---- Given data

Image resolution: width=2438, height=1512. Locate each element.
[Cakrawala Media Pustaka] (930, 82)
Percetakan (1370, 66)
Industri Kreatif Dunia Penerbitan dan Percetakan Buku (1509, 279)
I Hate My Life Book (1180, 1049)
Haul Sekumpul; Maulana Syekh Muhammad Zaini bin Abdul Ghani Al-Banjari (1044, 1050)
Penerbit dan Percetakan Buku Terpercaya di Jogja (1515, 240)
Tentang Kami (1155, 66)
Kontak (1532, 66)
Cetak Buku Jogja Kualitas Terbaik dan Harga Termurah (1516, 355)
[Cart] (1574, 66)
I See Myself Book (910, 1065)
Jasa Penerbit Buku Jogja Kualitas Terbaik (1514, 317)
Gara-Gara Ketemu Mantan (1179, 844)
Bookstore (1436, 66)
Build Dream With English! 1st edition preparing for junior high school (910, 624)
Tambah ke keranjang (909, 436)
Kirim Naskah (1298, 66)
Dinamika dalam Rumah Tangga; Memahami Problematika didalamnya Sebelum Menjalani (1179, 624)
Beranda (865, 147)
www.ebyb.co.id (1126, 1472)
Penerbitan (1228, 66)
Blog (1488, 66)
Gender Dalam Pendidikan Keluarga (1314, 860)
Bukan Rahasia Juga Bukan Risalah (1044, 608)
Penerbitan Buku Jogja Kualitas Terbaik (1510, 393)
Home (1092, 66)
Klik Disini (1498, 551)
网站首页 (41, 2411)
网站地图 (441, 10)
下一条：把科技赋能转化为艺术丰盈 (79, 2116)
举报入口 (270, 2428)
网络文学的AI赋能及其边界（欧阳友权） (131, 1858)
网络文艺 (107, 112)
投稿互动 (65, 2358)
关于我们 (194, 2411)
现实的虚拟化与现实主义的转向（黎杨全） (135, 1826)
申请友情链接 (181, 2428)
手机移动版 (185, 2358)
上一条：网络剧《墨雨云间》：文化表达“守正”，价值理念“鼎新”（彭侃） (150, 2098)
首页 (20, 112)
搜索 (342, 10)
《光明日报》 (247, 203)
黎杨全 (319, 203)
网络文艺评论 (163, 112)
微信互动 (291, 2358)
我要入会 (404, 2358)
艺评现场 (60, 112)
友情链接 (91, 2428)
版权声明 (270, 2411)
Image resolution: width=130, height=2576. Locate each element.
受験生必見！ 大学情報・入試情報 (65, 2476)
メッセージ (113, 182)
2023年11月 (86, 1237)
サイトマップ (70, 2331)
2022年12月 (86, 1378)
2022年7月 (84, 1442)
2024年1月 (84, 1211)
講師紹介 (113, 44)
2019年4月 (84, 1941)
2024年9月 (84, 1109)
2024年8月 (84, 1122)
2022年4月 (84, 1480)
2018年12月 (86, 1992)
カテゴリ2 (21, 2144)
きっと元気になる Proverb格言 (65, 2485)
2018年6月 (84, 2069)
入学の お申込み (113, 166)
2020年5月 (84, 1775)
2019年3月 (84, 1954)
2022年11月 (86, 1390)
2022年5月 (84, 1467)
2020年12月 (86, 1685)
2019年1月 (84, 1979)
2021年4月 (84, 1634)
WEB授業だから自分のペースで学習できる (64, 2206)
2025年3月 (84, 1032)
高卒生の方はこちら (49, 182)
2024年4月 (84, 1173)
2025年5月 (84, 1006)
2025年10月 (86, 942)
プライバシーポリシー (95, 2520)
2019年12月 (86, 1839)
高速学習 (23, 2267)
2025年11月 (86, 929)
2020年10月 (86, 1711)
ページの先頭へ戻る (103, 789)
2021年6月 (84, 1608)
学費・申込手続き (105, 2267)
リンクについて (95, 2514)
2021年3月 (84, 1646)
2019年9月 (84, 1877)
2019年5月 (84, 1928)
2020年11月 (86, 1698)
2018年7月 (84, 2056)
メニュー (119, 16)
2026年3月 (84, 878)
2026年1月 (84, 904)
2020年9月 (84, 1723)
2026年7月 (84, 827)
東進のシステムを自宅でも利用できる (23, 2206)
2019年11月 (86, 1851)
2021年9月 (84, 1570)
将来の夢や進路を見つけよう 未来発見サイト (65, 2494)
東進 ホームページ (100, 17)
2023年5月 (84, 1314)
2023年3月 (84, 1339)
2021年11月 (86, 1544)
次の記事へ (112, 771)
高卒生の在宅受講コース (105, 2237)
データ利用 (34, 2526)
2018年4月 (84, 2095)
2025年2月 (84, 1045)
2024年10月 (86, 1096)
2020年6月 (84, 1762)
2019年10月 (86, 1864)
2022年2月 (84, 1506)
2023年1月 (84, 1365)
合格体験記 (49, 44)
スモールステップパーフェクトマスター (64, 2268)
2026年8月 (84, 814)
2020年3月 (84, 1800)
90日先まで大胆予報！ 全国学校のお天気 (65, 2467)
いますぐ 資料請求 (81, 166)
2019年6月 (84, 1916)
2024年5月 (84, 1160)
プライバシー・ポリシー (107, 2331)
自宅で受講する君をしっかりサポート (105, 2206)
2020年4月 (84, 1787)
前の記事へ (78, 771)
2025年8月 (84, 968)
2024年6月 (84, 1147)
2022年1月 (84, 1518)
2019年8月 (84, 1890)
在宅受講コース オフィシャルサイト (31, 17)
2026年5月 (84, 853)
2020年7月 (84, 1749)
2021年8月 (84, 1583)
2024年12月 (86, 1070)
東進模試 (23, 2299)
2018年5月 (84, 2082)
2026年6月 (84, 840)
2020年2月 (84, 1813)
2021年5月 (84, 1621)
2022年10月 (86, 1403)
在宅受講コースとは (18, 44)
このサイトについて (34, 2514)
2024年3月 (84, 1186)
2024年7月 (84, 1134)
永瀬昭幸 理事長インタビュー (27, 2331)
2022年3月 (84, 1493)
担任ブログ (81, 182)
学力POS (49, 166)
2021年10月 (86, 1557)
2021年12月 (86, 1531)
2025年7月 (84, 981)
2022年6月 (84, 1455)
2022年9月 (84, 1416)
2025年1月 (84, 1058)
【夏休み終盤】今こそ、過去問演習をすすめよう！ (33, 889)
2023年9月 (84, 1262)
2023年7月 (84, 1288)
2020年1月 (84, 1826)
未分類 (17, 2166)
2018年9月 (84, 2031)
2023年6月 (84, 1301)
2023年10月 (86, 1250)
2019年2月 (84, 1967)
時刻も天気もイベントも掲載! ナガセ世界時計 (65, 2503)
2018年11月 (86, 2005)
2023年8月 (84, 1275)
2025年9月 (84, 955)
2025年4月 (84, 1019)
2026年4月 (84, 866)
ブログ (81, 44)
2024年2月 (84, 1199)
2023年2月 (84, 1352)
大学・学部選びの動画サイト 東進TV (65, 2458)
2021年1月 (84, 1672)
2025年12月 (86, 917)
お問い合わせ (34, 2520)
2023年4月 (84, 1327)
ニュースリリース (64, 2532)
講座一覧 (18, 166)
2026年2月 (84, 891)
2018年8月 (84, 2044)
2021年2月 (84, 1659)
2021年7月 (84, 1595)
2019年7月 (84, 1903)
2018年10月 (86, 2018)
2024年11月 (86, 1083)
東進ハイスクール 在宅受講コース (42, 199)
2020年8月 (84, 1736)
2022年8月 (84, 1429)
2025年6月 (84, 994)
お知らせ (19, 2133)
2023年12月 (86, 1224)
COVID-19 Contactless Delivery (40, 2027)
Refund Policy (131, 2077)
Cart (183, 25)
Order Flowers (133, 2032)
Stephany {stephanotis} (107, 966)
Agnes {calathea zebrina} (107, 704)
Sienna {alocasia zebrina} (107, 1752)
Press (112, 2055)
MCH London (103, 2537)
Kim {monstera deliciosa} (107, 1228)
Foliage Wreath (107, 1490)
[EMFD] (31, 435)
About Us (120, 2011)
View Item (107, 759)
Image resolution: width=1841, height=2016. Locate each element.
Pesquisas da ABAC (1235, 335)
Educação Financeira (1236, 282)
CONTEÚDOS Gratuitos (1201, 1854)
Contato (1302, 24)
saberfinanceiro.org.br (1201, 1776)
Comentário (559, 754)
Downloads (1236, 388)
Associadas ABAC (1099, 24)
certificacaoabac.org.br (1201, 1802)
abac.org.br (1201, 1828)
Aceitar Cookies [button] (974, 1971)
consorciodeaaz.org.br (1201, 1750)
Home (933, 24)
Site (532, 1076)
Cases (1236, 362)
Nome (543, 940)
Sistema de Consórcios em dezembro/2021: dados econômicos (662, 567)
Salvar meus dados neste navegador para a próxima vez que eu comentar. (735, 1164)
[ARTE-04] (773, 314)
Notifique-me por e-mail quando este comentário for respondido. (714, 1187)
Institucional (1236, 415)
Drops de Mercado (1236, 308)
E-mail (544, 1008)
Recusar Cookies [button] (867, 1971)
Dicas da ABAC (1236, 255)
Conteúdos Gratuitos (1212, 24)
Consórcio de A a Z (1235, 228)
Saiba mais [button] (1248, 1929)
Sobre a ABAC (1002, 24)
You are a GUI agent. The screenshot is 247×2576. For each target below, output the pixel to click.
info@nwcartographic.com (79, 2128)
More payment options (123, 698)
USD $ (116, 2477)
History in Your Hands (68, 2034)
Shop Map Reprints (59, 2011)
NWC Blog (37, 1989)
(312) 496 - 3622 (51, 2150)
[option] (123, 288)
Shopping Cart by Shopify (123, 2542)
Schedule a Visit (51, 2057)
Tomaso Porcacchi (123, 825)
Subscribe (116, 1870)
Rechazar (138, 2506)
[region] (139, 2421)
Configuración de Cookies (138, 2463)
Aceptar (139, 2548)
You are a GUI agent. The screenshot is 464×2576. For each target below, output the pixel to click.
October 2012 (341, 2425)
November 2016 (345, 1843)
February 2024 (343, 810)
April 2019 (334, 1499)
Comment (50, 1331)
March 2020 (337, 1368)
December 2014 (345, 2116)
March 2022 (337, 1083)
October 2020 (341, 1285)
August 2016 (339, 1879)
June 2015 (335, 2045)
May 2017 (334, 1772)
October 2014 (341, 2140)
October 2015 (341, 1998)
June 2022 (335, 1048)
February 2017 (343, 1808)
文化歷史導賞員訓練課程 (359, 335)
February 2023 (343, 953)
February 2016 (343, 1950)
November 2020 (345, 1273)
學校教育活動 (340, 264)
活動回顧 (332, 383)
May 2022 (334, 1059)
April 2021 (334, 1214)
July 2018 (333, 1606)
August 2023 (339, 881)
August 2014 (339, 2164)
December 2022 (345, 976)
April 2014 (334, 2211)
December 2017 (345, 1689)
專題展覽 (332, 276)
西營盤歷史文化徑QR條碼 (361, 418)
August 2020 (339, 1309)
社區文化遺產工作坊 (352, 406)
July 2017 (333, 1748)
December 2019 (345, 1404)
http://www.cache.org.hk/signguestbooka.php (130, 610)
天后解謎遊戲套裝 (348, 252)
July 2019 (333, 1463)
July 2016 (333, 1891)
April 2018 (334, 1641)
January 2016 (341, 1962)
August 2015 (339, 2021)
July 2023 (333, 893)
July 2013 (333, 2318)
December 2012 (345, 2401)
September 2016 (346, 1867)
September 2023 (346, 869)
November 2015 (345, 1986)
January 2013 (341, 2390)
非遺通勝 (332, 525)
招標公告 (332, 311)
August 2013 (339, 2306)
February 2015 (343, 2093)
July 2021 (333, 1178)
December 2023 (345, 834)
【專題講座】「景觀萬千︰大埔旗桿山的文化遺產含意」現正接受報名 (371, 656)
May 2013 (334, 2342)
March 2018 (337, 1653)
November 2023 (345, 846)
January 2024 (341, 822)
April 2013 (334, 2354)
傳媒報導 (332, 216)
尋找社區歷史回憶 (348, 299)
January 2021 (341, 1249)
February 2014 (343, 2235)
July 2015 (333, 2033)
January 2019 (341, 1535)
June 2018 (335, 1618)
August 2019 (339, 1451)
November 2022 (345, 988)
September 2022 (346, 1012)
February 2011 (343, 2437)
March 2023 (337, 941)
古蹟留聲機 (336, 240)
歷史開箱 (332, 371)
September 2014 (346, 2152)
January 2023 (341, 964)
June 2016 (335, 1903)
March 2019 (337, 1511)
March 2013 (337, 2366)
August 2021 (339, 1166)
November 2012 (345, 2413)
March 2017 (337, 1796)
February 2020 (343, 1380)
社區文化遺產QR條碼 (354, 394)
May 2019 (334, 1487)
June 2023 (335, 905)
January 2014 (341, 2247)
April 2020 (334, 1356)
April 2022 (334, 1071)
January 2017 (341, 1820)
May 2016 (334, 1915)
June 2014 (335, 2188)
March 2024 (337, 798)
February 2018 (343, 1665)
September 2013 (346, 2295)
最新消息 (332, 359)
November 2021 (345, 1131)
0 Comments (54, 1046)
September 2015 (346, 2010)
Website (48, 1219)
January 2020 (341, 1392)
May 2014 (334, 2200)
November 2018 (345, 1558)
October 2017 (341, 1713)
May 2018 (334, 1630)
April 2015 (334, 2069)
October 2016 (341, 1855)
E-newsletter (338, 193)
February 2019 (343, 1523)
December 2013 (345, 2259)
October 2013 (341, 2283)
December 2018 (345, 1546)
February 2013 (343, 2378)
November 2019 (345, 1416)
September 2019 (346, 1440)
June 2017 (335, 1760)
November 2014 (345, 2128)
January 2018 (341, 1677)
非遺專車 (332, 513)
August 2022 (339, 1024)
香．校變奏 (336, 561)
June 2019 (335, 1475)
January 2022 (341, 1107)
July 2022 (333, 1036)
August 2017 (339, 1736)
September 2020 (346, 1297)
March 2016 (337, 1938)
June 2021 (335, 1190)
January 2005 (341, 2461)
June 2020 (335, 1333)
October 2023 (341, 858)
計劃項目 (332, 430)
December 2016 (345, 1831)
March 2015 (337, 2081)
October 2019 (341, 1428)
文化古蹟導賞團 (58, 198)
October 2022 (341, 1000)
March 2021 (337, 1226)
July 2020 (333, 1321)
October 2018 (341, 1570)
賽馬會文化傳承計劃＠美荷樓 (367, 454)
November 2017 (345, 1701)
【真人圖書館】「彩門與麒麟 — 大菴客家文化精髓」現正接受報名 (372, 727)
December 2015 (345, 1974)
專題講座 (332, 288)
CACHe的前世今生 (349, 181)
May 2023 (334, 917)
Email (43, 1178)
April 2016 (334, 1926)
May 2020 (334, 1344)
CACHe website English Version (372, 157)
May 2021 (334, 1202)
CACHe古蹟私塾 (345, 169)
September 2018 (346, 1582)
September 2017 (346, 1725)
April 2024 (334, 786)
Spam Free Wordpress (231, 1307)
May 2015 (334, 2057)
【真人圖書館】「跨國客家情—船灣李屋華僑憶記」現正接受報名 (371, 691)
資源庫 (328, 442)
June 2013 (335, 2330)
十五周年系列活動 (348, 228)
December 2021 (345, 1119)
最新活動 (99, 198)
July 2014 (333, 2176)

--------

▶ [Task brief]:
Quote exactly the first line of the data and every line after it through the one holding "2023年11月 (86, 1237)".

▶ [Exercise output]:
Image resolution: width=2438, height=1512. Locate each element.
[Cakrawala Media Pustaka] (930, 82)
Percetakan (1370, 66)
Industri Kreatif Dunia Penerbitan dan Percetakan Buku (1509, 279)
I Hate My Life Book (1180, 1049)
Haul Sekumpul; Maulana Syekh Muhammad Zaini bin Abdul Ghani Al-Banjari (1044, 1050)
Penerbit dan Percetakan Buku Terpercaya di Jogja (1515, 240)
Tentang Kami (1155, 66)
Kontak (1532, 66)
Cetak Buku Jogja Kualitas Terbaik dan Harga Termurah (1516, 355)
[Cart] (1574, 66)
I See Myself Book (910, 1065)
Jasa Penerbit Buku Jogja Kualitas Terbaik (1514, 317)
Gara-Gara Ketemu Mantan (1179, 844)
Bookstore (1436, 66)
Build Dream With English! 1st edition preparing for junior high school (910, 624)
Tambah ke keranjang (909, 436)
Kirim Naskah (1298, 66)
Dinamika dalam Rumah Tangga; Memahami Problematika didalamnya Sebelum Menjalani (1179, 624)
Beranda (865, 147)
www.ebyb.co.id (1126, 1472)
Penerbitan (1228, 66)
Blog (1488, 66)
Gender Dalam Pendidikan Keluarga (1314, 860)
Bukan Rahasia Juga Bukan Risalah (1044, 608)
Penerbitan Buku Jogja Kualitas Terbaik (1510, 393)
Home (1092, 66)
Klik Disini (1498, 551)
网站首页 (41, 2411)
网站地图 (441, 10)
下一条：把科技赋能转化为艺术丰盈 (79, 2116)
举报入口 (270, 2428)
网络文学的AI赋能及其边界（欧阳友权） (131, 1858)
网络文艺 (107, 112)
投稿互动 (65, 2358)
关于我们 (194, 2411)
现实的虚拟化与现实主义的转向（黎杨全） (135, 1826)
申请友情链接 (181, 2428)
手机移动版 (185, 2358)
上一条：网络剧《墨雨云间》：文化表达“守正”，价值理念“鼎新”（彭侃） (150, 2098)
首页 (20, 112)
搜索 (342, 10)
《光明日报》 (247, 203)
黎杨全 (319, 203)
网络文艺评论 (163, 112)
微信互动 (291, 2358)
我要入会 (404, 2358)
艺评现场 (60, 112)
友情链接 (91, 2428)
版权声明 (270, 2411)
Image resolution: width=130, height=2576. Locate each element.
受験生必見！ 大学情報・入試情報 (65, 2476)
メッセージ (113, 182)
2023年11月 (86, 1237)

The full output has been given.